▶ ASSIGNMENT: State how many lines in the entries below include the string "agent", and give nothing beyond that number.

▶ RECORDS:
************

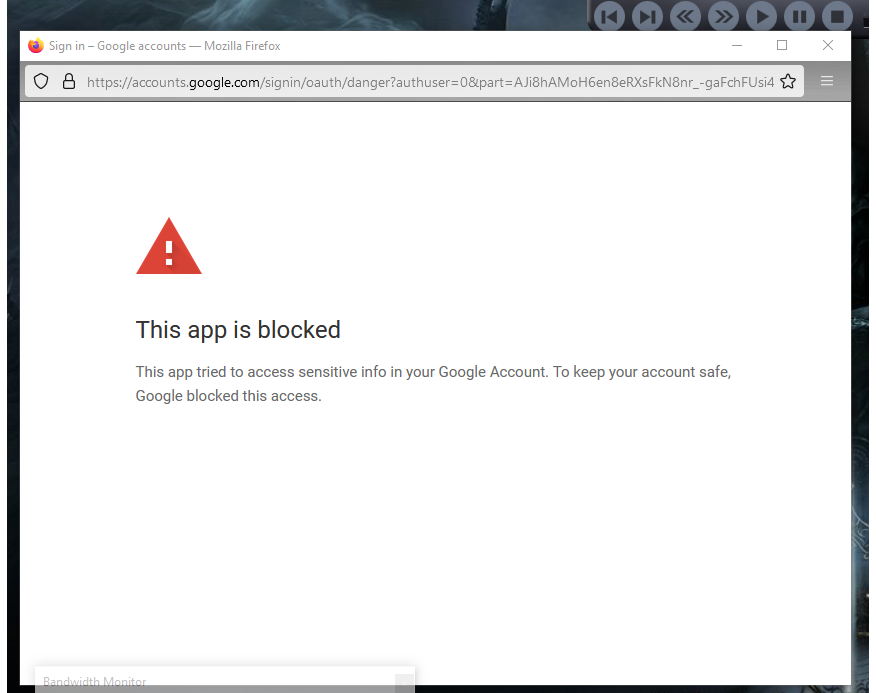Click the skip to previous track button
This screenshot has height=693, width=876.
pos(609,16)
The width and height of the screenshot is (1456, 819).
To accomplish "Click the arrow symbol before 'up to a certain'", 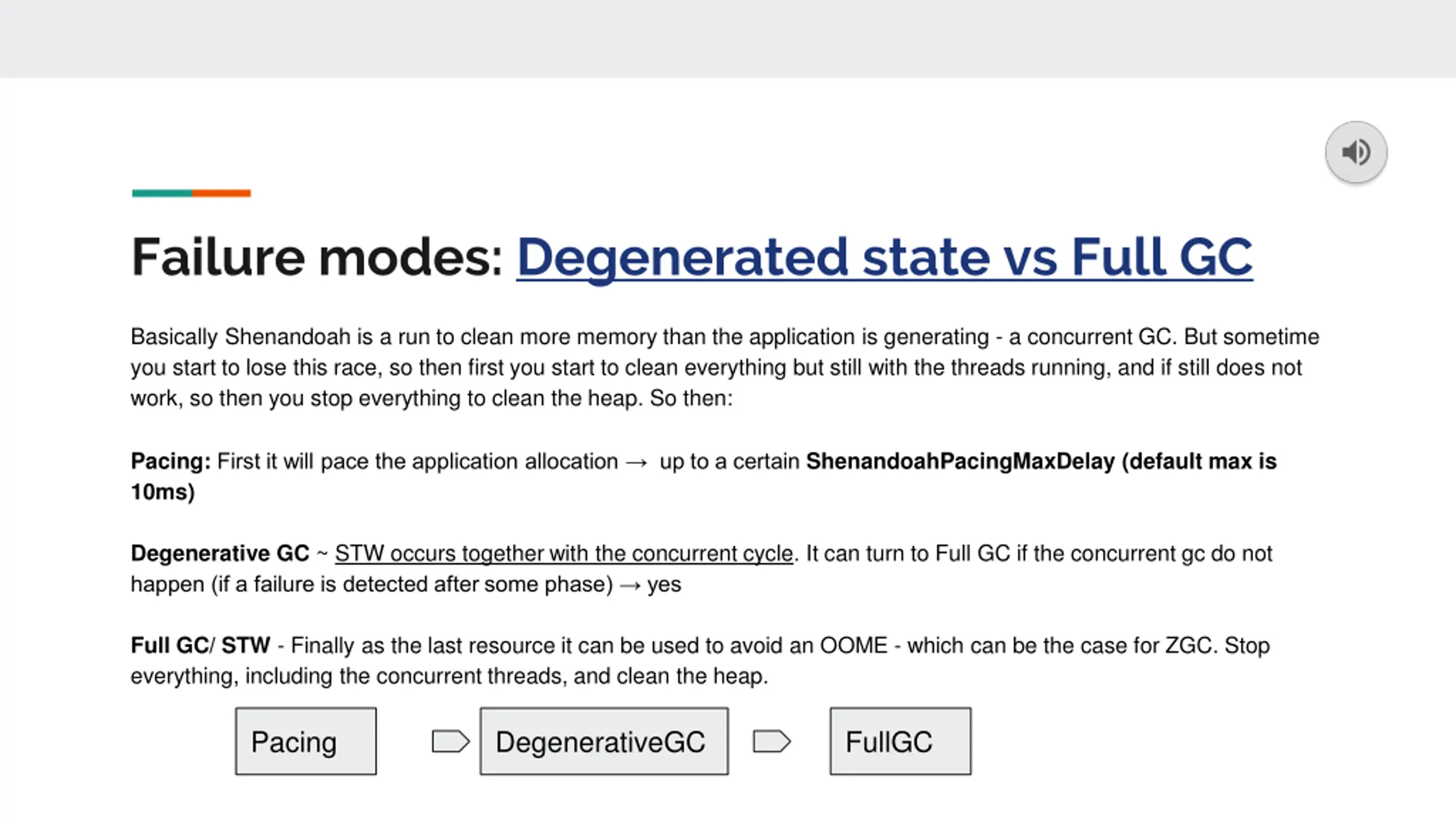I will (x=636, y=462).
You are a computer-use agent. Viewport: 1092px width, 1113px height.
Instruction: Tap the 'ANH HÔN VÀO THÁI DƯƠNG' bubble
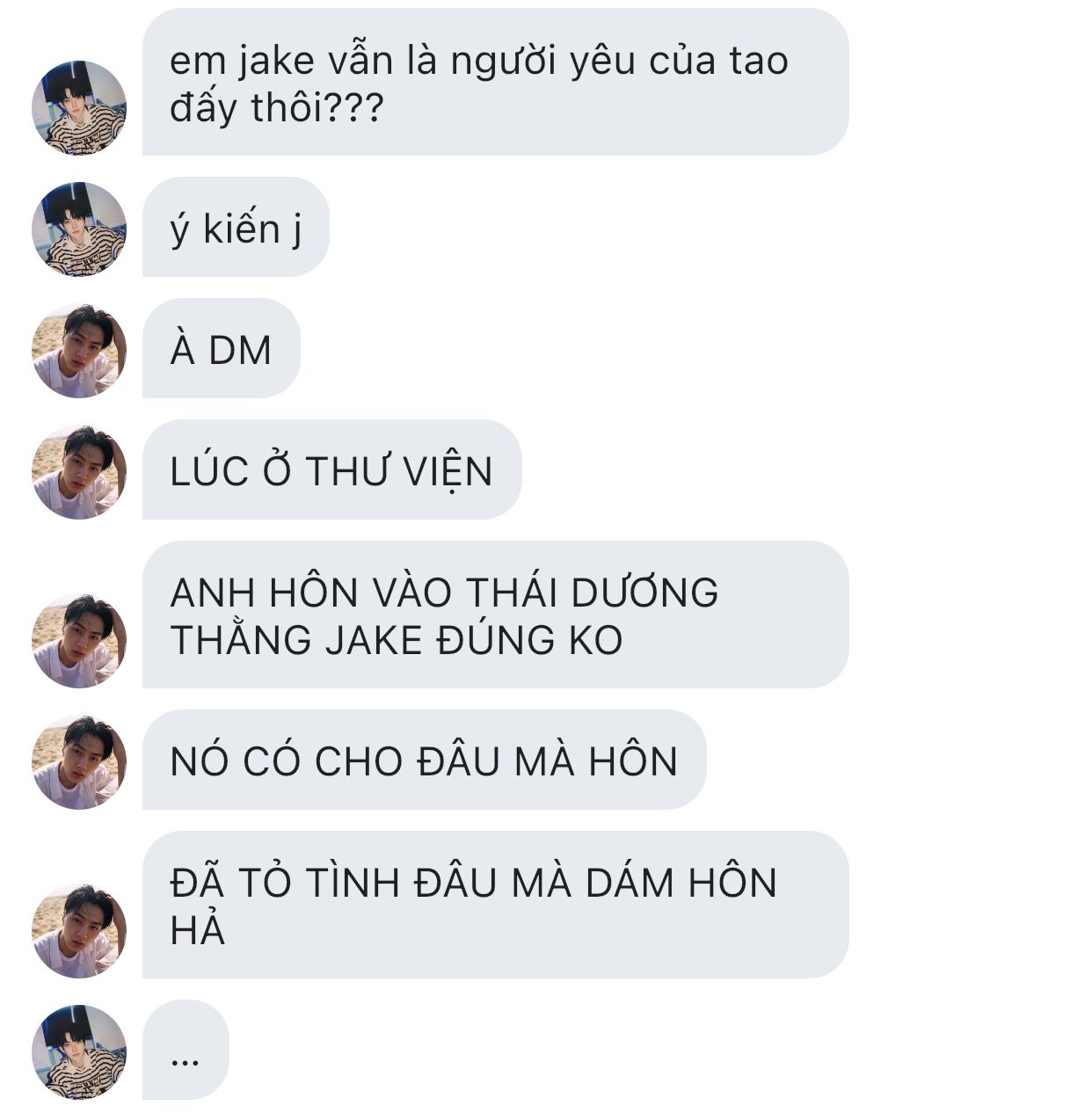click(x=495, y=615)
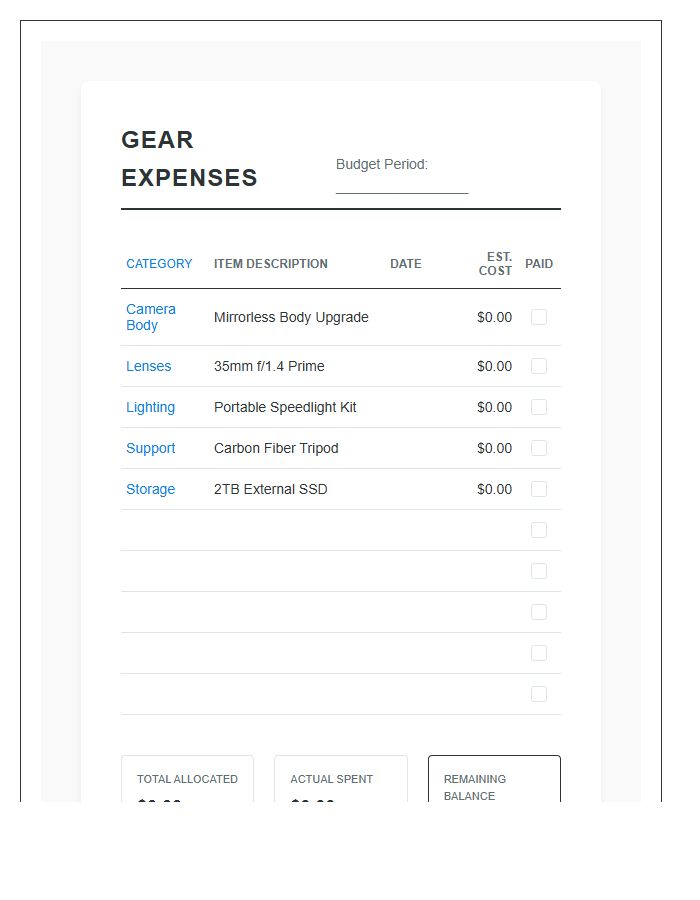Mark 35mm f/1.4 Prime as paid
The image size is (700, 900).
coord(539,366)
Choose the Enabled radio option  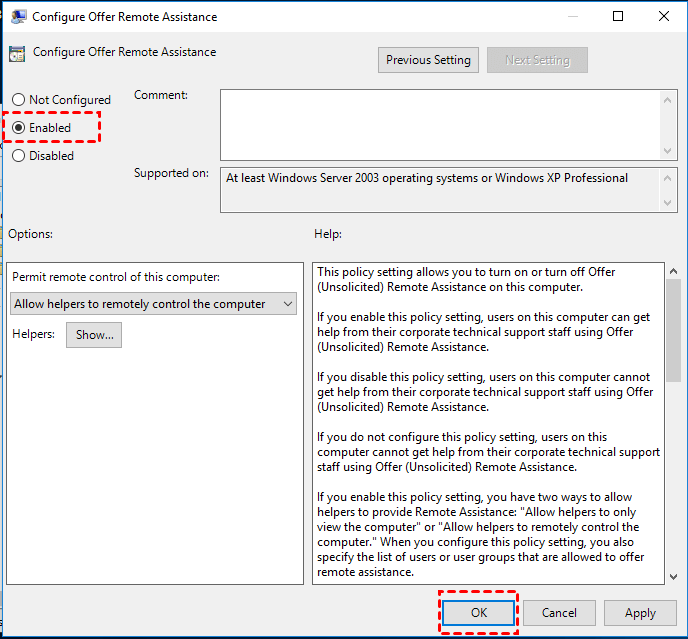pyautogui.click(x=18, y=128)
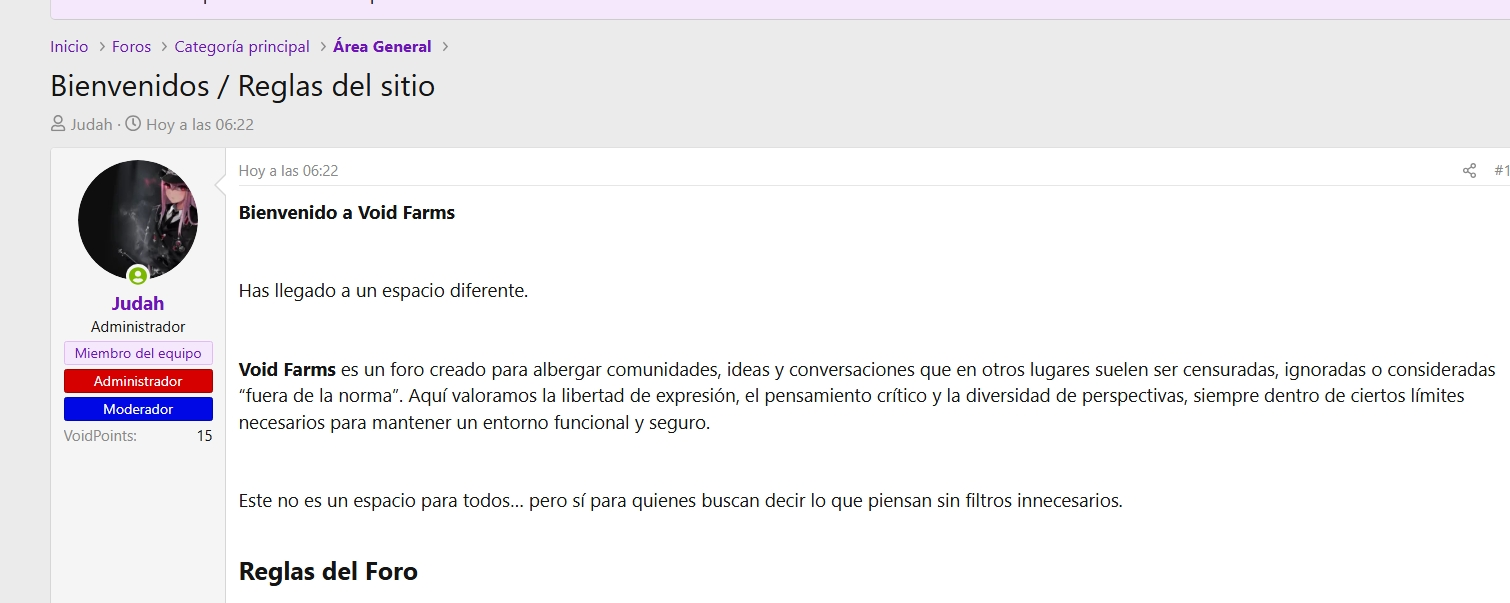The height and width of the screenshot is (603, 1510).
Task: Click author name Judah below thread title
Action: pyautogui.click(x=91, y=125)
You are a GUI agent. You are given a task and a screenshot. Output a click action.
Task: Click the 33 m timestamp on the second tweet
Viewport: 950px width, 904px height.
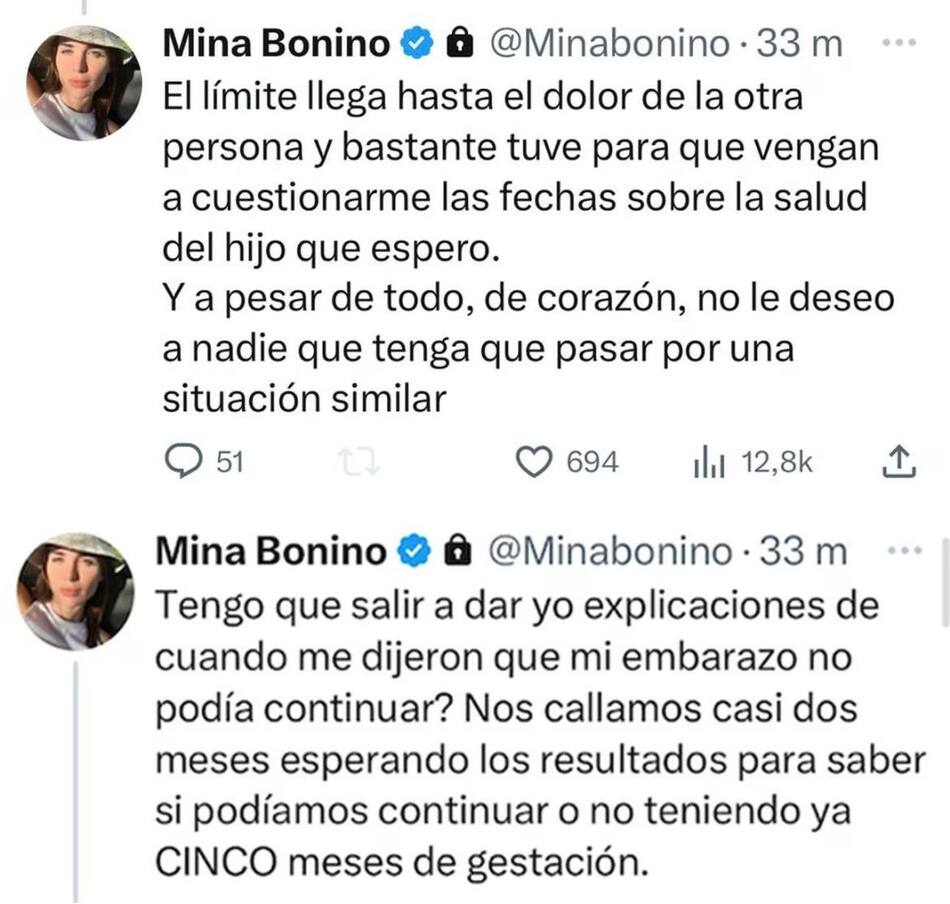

************

▶ TASK RESPONSE: 2